Karen was cured. And she believed it.

‘Hello love,’ mum shouted. ‘Stewed meat and chips for tea. Do you want boiled carrots?’

‘No thanks,’ Karen said, making a face at Tammy.

While mum lowered the wire basket of chipped potatoes into the sizzle of hot oil, Karen headed upstairs to the bathroom to check on the medicine cabinet. Since swallowing a few pills when she was four and ending up in hospital having her stomach pumped – something which Karen did not remember – no tablets were ever kept at arm’s reach again. Only perfume, dad’s Old Spice aftershave, talc and razors, plasters and pile cream were lined up along the top shelf, but on the bottom shelf, there was a bottle of cough medicine sat next to the family-sized jar of Vaseline. She took hold of the brown container and held the glass up to the light to examine its ruby red contents. About a thumb-full sat thickly at the bottom. It would do fine. She unscrewed the lid, licked the dried sugary residue around the lip and took a sip. Then she had another one for luck. And another for luck’s sake. The heat warmed her chest and as the liquid reached her stomach it gave off that hot fluttery feeling she knew well – lift off. It was the same as when the swings in the playground reached the highest point before pausing mid-air to fall down, and the same as when she kissed Cheryl on the bed and it was the same as collecting the airline napkins and fastening your seat belt and the stewardess pointing out the emergency exits with her fingers. It was life.

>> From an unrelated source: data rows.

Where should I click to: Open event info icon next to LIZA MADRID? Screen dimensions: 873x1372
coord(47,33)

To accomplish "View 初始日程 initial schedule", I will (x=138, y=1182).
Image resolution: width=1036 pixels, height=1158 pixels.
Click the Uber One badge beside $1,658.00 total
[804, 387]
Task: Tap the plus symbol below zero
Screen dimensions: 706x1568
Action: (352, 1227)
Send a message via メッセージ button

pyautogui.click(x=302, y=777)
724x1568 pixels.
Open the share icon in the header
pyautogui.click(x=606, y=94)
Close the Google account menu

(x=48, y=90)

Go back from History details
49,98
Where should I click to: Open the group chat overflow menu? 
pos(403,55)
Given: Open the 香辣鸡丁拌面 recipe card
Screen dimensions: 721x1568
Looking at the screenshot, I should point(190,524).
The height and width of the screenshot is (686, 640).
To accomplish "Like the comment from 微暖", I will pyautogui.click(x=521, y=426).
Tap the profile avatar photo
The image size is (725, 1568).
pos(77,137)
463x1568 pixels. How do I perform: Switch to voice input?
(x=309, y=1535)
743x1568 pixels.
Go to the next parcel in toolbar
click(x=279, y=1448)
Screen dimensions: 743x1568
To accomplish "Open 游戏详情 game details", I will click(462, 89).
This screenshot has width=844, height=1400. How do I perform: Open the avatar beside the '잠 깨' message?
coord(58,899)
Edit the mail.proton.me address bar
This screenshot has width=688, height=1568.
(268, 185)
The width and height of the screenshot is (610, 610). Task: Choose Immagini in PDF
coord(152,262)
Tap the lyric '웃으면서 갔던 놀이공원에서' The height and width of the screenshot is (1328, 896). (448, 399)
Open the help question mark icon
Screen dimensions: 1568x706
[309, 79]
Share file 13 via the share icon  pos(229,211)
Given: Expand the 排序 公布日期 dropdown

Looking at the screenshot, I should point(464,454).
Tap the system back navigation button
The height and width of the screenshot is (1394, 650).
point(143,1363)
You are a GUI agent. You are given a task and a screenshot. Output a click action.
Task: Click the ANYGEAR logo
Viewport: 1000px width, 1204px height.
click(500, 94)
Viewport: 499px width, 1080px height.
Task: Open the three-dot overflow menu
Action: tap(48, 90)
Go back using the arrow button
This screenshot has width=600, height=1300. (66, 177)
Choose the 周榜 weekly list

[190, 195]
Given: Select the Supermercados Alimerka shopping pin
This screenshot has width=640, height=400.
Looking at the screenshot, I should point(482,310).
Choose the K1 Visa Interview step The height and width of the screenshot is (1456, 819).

The bottle was now empty. She must have finished it by mistake. She wanted more. Returning the bottle to its shelf she went downstairs to the lounge where Tammy dog was asleep in the armchair. Quietly she opened the door to the drinks cabinet housed under the record player. There was a whole party of bottles: Malibu, Cinzano, Sherry. The serious labels belonged to dad: brandy, whiskey and vodka. There were often parties on Saturday nights when her parent’s friends came round and made the house smell of cigar smoke. She had watched them turn puce with drinking and laughing. Carefully she lifted each bottle to see which had the most in. The sherry had been hardly touched.

Just as she began to unscrew the lid the dog swung her head round.

‘Dinner’s ready,’ mum bellowed. She heard the creak of the hallway floorboard and got the lid back on the bottle and in the cupboard with enough time to sit next to Tammy. The door to the lounge opened and Mum flicked her glare at Karen and then around the room. But Tammy could often be a traitor, and she pulled away from Karen in search of the promising smells coming from the kitchen. After all, it was tea-time. Again. And the best Karen could hope for now was garlic bread and the meat to have no gristle.